STUDY MATERIAL:
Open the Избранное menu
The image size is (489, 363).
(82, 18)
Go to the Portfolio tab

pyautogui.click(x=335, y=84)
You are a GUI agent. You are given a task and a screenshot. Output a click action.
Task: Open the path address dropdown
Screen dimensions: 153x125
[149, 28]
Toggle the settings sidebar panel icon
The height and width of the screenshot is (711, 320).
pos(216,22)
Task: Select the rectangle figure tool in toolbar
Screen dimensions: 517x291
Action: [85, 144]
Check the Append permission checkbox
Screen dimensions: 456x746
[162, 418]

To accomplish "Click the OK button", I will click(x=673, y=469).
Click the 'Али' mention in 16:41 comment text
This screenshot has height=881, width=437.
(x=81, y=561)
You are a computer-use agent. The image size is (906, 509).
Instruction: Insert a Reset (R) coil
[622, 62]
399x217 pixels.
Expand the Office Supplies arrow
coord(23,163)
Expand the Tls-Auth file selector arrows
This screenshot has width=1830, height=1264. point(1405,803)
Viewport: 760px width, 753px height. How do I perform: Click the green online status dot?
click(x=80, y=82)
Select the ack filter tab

REQUIREMENT: Look through the data above and report every line in which "Open" appears.

EXERCISE RESPONSE:
Open the Избранное menu
Task: Open the path address dropdown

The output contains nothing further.